My physiotherapist once told me this. We got on famously, which was just as well given the amount of time I had her poking my back and running ultrasound transmitters over a prolapsed disc. I used to joke that with that amount of jelly involved, she’d have to marry me.
‘Explain yourself woman. That sounds like gibberish to me.’
‘OK. You’re 6’1”. You weigh in at just about 147 lbs, and that’s fully clothed. So under 147 lbs. Maybe 145.’
‘That’s good isn’t it? I mean, being a porker is bad, unless I’m mistaken.’
‘In your case it’s not good to be so underweight. Your BMI is that of a nineteen year old.’
‘Not too surprising. I’ve been the same height since then. And the same weight.’
‘It’s not healthy at your age.’ That stung a bit. ‘I mean, look at you. You’ve got long legs, a long body, and a long neck.’
‘You’re too long for your muscles to support you very well, because you don’t have any muscles. I’m surprised your head doesn’t come off in a high wind. Can you clap your hands?’
I demonstrated my ability to do this.
‘Amazing. I’ve never seen that done without the use of pecs, and you don’t appear to have any. Abs? None. I’m sure I can see your spine from the front. Legs? I’ve seen more meat on a butcher’s pencil. Can you get your two hands round the thickest part of your thigh?’
Again, I demonstrated my ability to do this.
‘See? Your fingers and your thumbs overlap.’
‘I’ve got long hands.’
‘Hahahahaha. Give me a break. And what happened to your arse? Where’s that gone?’
‘Is there a point to this conversation, or did you just wake up grumpy? Row with the boyfriend maybe? Don’t take it out on me, you misery.’
‘No, what it means is that you don’t have the strength to protect such a long frame. Here’s you with your back out. You’ll have trouble with your knees in later life, too. You can’t keep the joints stable very easily. Mark my words, you’re in trouble.’
‘How very reassuring.’
Annoyingly, she turned out to be right. I mentioned falling in a ditch on Saturday. I’m unstable at the best of times, because I only have really small feet; I can usually take a 6 shoe, though I often have to go for an 8, since I have very high arches. This is a condition called ‘equine feet,’ believe it or not. Hence I don’t have a very stable base to work with; it’s like trying to balance a broom on its handle. So if I slip, as I did, I tend to pitch face down into something hard. I once nearly broke my nose doing this, and ended up with a very convincing double split in my lower lip, and an even more convincing black eye. Once I fell, slowed my fall by hitting my head on a tree, and woke up surrounded by concerned faces, and a voice saying ‘The ambulance is on its way.’
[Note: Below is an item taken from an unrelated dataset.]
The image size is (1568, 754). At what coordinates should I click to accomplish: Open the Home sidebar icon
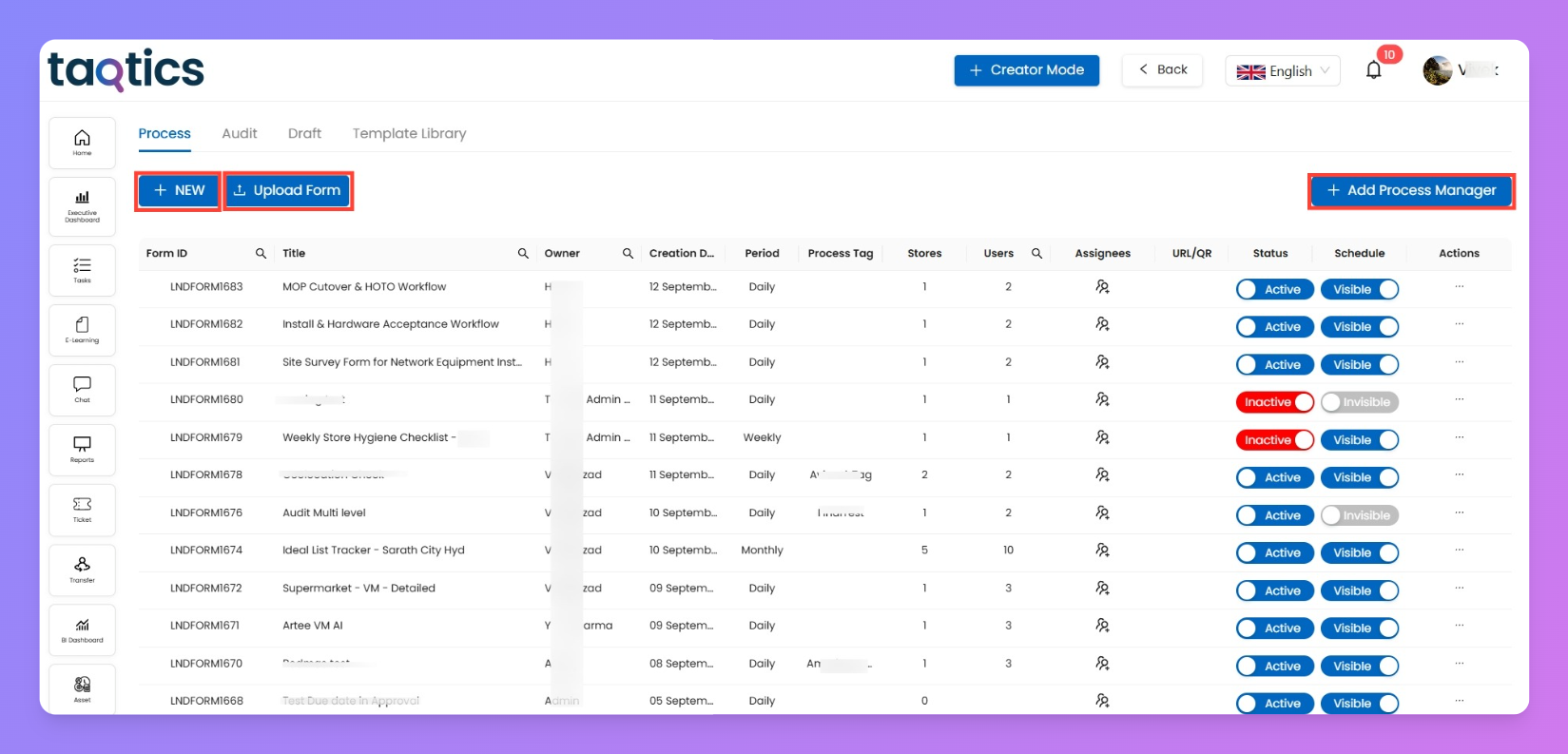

Add in the trick knees I’ve mentioned, and in the ice and snow I display all the coordination and agility of Bambi on a frozen lake. My knees just give way. On this occasion they gave way just by the only bit of the ditch that had a low section of banking, towards which I staggered with unerring accuracy before flopping gracelessly in on my back. What’s the opposite of a bellyflop? I don’t know, but I invented it over the weekend.
She was right. I am too tall for my height.